*Stated goal:*
Gather every line of the rows below that contains the word "icon", and list those lines.

*Dataset records:*
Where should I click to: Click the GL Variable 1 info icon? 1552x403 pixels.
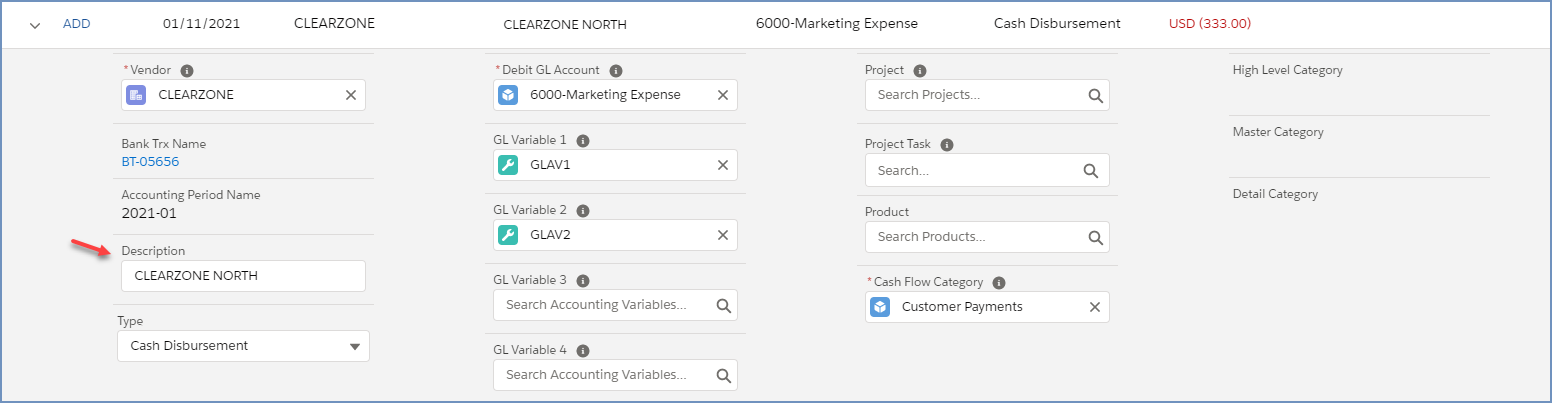[x=584, y=141]
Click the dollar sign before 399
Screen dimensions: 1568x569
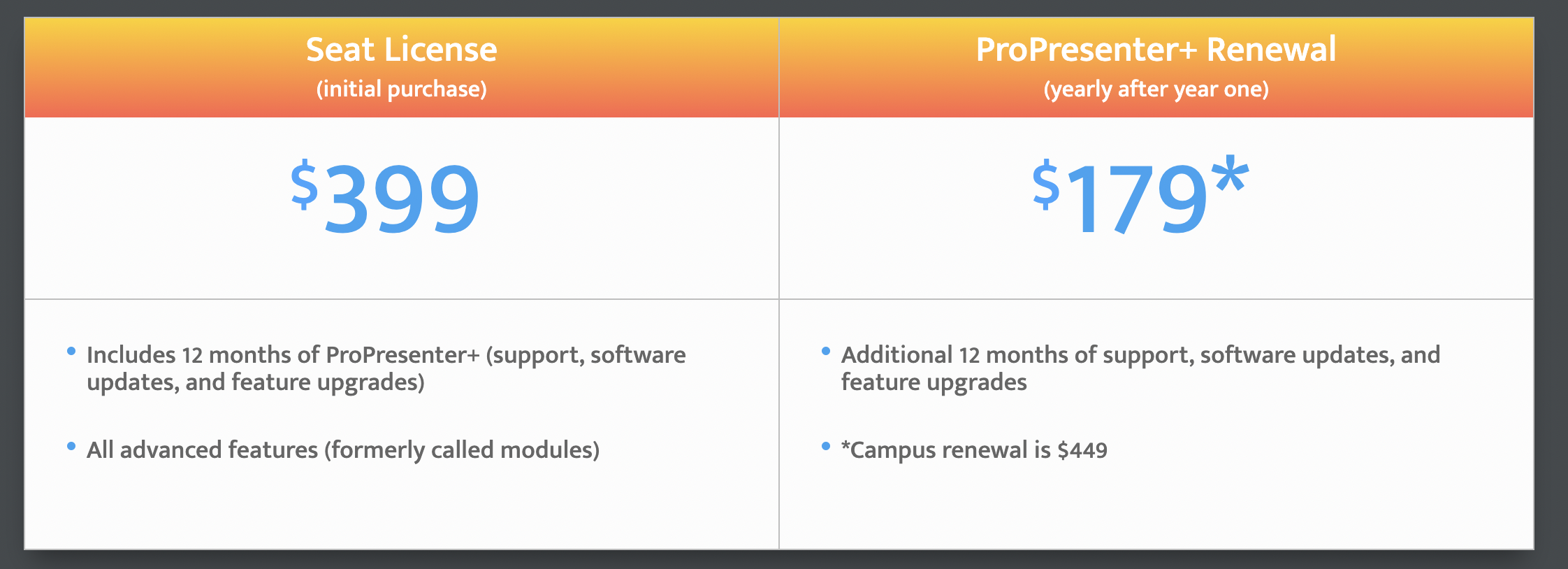point(305,185)
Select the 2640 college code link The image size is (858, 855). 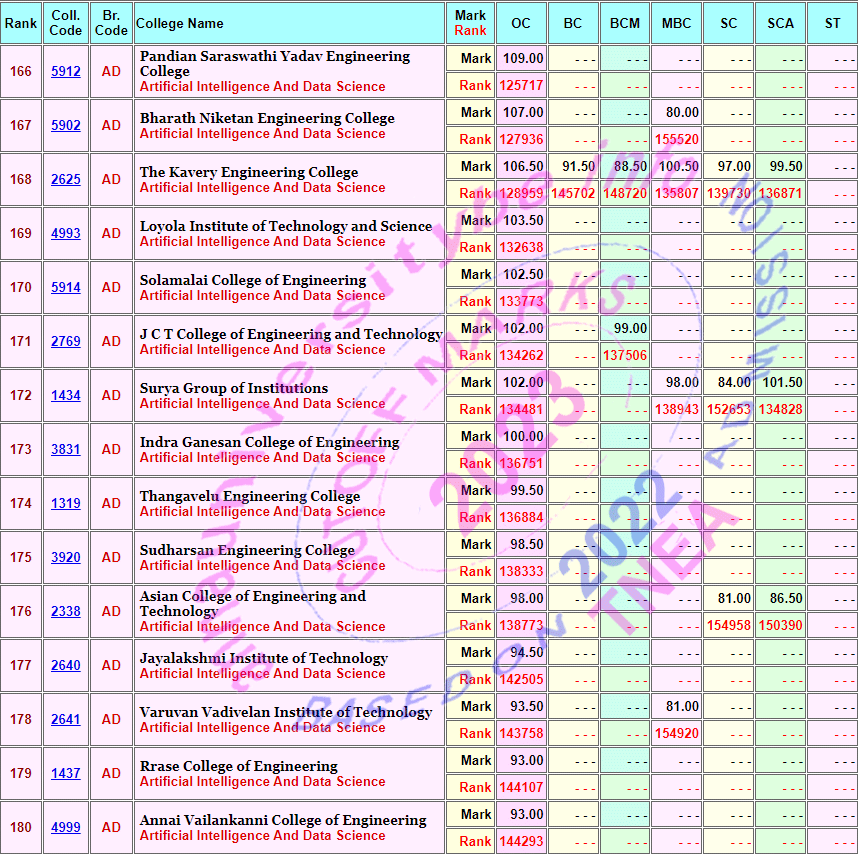pos(66,666)
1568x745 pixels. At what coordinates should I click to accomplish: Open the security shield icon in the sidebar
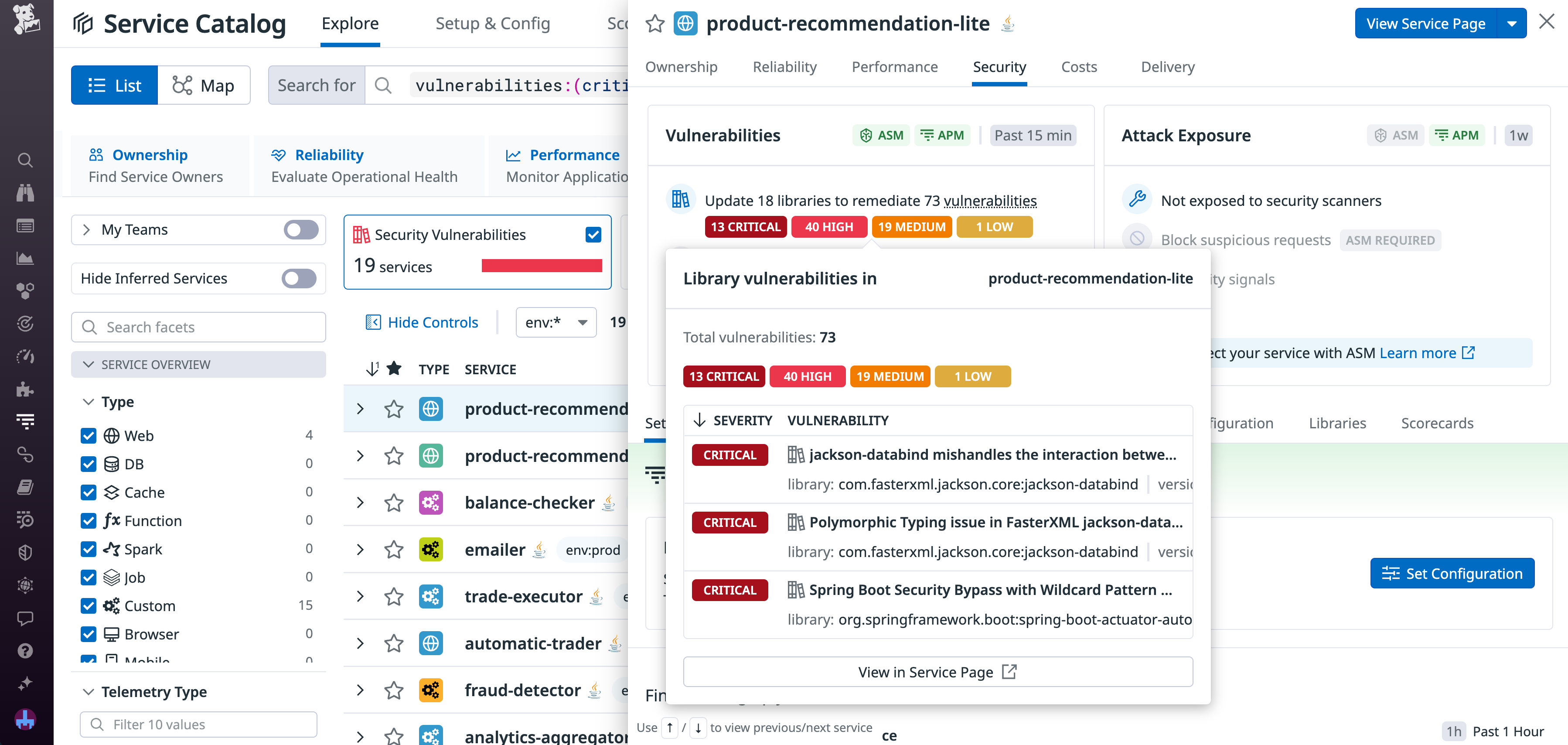click(25, 552)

*Answer to this exercise:*
Where should I click to: Click the GL Variable 1 info icon? 1552x403 pixels.
1568x745 pixels. At what coordinates should I click to accomplish: Open the security shield icon in the sidebar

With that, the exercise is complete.